### WHAT YOU NEED TO DO
Copy out all of the data below word for word, leaving every line unchanged.
--- Start of STORED RECORDS ---
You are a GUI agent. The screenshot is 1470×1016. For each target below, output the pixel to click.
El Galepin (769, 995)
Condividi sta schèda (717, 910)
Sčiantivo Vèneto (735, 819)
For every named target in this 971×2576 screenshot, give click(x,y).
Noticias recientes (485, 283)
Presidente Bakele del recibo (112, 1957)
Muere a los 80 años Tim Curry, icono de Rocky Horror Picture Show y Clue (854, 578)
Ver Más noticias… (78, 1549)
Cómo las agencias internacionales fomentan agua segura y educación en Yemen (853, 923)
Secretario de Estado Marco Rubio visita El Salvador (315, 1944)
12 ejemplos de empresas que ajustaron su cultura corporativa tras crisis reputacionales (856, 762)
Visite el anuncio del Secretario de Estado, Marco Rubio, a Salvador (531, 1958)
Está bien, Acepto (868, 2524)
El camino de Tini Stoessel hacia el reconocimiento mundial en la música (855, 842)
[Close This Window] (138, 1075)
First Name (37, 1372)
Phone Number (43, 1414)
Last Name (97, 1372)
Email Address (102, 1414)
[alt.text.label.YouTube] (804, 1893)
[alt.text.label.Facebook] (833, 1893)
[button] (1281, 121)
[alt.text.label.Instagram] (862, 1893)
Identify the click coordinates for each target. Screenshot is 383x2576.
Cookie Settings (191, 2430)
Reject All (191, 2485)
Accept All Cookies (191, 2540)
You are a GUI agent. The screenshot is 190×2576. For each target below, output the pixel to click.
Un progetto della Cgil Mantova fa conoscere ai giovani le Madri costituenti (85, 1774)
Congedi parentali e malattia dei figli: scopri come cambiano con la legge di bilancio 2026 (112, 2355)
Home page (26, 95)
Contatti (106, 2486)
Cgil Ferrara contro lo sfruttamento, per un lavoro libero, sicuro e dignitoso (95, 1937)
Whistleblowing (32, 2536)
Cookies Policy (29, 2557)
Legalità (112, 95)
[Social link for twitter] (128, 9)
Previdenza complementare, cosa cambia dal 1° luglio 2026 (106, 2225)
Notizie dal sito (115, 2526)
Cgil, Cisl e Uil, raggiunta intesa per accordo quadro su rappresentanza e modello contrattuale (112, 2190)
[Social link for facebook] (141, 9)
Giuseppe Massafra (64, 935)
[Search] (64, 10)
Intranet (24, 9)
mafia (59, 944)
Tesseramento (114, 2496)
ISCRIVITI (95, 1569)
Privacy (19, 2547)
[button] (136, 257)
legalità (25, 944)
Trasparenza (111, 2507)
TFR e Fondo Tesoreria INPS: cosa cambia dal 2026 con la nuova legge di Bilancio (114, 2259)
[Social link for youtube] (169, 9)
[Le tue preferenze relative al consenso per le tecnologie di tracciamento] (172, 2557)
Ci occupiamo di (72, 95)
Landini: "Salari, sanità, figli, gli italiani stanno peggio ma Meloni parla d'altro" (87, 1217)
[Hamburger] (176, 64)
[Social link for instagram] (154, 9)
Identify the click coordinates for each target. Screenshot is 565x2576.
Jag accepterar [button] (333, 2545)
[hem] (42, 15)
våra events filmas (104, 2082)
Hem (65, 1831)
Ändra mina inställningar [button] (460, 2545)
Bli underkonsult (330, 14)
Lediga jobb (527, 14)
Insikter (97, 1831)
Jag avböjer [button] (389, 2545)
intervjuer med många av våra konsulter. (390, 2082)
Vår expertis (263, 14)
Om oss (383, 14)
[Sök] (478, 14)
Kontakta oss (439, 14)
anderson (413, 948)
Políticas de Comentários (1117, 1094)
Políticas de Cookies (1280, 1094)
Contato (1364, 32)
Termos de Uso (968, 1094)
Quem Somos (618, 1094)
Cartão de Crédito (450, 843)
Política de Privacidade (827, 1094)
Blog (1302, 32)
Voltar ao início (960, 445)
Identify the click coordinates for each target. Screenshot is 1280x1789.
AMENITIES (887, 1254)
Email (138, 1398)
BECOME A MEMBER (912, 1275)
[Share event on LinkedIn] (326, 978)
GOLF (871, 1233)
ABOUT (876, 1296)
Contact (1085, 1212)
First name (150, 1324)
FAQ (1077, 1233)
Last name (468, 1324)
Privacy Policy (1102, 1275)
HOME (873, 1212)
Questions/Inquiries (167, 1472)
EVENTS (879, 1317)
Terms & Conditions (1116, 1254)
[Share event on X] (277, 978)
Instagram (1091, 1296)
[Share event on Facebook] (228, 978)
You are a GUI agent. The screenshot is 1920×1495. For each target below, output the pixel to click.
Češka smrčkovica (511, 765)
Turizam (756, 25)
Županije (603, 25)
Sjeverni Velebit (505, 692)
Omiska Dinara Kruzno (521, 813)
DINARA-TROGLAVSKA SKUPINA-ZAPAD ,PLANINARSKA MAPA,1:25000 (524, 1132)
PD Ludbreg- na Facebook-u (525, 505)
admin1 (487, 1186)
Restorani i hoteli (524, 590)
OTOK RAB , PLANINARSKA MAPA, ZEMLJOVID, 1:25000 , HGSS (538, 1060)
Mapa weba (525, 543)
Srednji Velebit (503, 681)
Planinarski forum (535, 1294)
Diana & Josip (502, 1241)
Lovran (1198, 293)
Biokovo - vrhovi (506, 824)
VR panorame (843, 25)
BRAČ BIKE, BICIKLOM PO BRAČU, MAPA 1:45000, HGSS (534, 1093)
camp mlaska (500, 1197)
--- End of STORED RECORDS ---
### EXPECTED OUTPUT
You are a GUI agent. The screenshot is 1470×1016. For each target below, output the pixel to click.
El Galepin (769, 995)
Condividi sta schèda (717, 910)
Sčiantivo Vèneto (735, 819)
For every named target in this 971×2576 screenshot, give click(x,y).
Noticias recientes (485, 283)
Presidente Bakele del recibo (112, 1957)
Muere a los 80 años Tim Curry, icono de Rocky Horror Picture Show y Clue (854, 578)
Ver Más noticias… (78, 1549)
Cómo las agencias internacionales fomentan agua segura y educación en Yemen (853, 923)
Secretario de Estado Marco Rubio visita El Salvador (315, 1944)
12 ejemplos de empresas que ajustaron su cultura corporativa tras crisis reputacionales (856, 762)
Visite el anuncio del Secretario de Estado, Marco Rubio, a Salvador (531, 1958)
Está bien, Acepto (868, 2524)
El camino de Tini Stoessel hacia el reconocimiento mundial en la música (855, 842)
[Close This Window] (138, 1075)
First Name (37, 1372)
Phone Number (43, 1414)
Last Name (97, 1372)
Email Address (102, 1414)
[alt.text.label.YouTube] (804, 1893)
[alt.text.label.Facebook] (833, 1893)
[button] (1281, 121)
[alt.text.label.Instagram] (862, 1893)
Identify the click coordinates for each target. Screenshot is 383x2576.
Cookie Settings (191, 2430)
Reject All (191, 2485)
Accept All Cookies (191, 2540)
You are a GUI agent. The screenshot is 190×2576. For each target below, output the pixel to click.
Un progetto della Cgil Mantova fa conoscere ai giovani le Madri costituenti (85, 1774)
Congedi parentali e malattia dei figli: scopri come cambiano con la legge di bilancio 2026 (112, 2355)
Home page (26, 95)
Contatti (106, 2486)
Cgil Ferrara contro lo sfruttamento, per un lavoro libero, sicuro e dignitoso (95, 1937)
Whistleblowing (32, 2536)
Cookies Policy (29, 2557)
Legalità (112, 95)
[Social link for twitter] (128, 9)
Previdenza complementare, cosa cambia dal 1° luglio 2026 (106, 2225)
Notizie dal sito (115, 2526)
Cgil, Cisl e Uil, raggiunta intesa per accordo quadro su rappresentanza e modello contrattuale (112, 2190)
[Social link for facebook] (141, 9)
Giuseppe Massafra (64, 935)
[Search] (64, 10)
Intranet (24, 9)
mafia (59, 944)
Tesseramento (114, 2496)
ISCRIVITI (95, 1569)
Privacy (19, 2547)
[button] (136, 257)
legalità (25, 944)
Trasparenza (111, 2507)
TFR e Fondo Tesoreria INPS: cosa cambia dal 2026 con la nuova legge di Bilancio (114, 2259)
[Social link for youtube] (169, 9)
[Le tue preferenze relative al consenso per le tecnologie di tracciamento] (172, 2557)
Ci occupiamo di (72, 95)
Landini: "Salari, sanità, figli, gli italiani stanno peggio ma Meloni parla d'altro" (87, 1217)
[Hamburger] (176, 64)
[Social link for instagram] (154, 9)
Identify the click coordinates for each target. Screenshot is 565x2576.
Jag accepterar [button] (333, 2545)
[hem] (42, 15)
våra events filmas (104, 2082)
Hem (65, 1831)
Ändra mina inställningar [button] (460, 2545)
Bli underkonsult (330, 14)
Lediga jobb (527, 14)
Insikter (97, 1831)
Jag avböjer [button] (389, 2545)
intervjuer med många av våra konsulter. (390, 2082)
Vår expertis (263, 14)
Om oss (383, 14)
[Sök] (478, 14)
Kontakta oss (439, 14)
anderson (413, 948)
Políticas de Comentários (1117, 1094)
Políticas de Cookies (1280, 1094)
Contato (1364, 32)
Termos de Uso (968, 1094)
Quem Somos (618, 1094)
Cartão de Crédito (450, 843)
Política de Privacidade (827, 1094)
Blog (1302, 32)
Voltar ao início (960, 445)
Identify the click coordinates for each target. Screenshot is 1280x1789.
AMENITIES (887, 1254)
Email (138, 1398)
BECOME A MEMBER (912, 1275)
[Share event on LinkedIn] (326, 978)
GOLF (871, 1233)
ABOUT (876, 1296)
Contact (1085, 1212)
First name (150, 1324)
FAQ (1077, 1233)
Last name (468, 1324)
Privacy Policy (1102, 1275)
HOME (873, 1212)
Questions/Inquiries (167, 1472)
EVENTS (879, 1317)
Terms & Conditions (1116, 1254)
[Share event on X] (277, 978)
Instagram (1091, 1296)
[Share event on Facebook] (228, 978)
You are a GUI agent. The screenshot is 1920×1495. For each target below, output the pixel to click.
Češka smrčkovica (511, 765)
Turizam (756, 25)
Županije (603, 25)
Sjeverni Velebit (505, 692)
Omiska Dinara Kruzno (521, 813)
DINARA-TROGLAVSKA SKUPINA-ZAPAD ,PLANINARSKA MAPA,1:25000 (524, 1132)
PD Ludbreg- na Facebook-u (525, 505)
admin1 (487, 1186)
Restorani i hoteli (524, 590)
OTOK RAB , PLANINARSKA MAPA, ZEMLJOVID, 1:25000 , HGSS (538, 1060)
Mapa weba (525, 543)
Srednji Velebit (503, 681)
Planinarski forum (535, 1294)
Diana & Josip (502, 1241)
Lovran (1198, 293)
Biokovo - vrhovi (506, 824)
VR panorame (843, 25)
BRAČ BIKE, BICIKLOM PO BRAČU, MAPA 1:45000, HGSS (534, 1093)
camp mlaska (500, 1197)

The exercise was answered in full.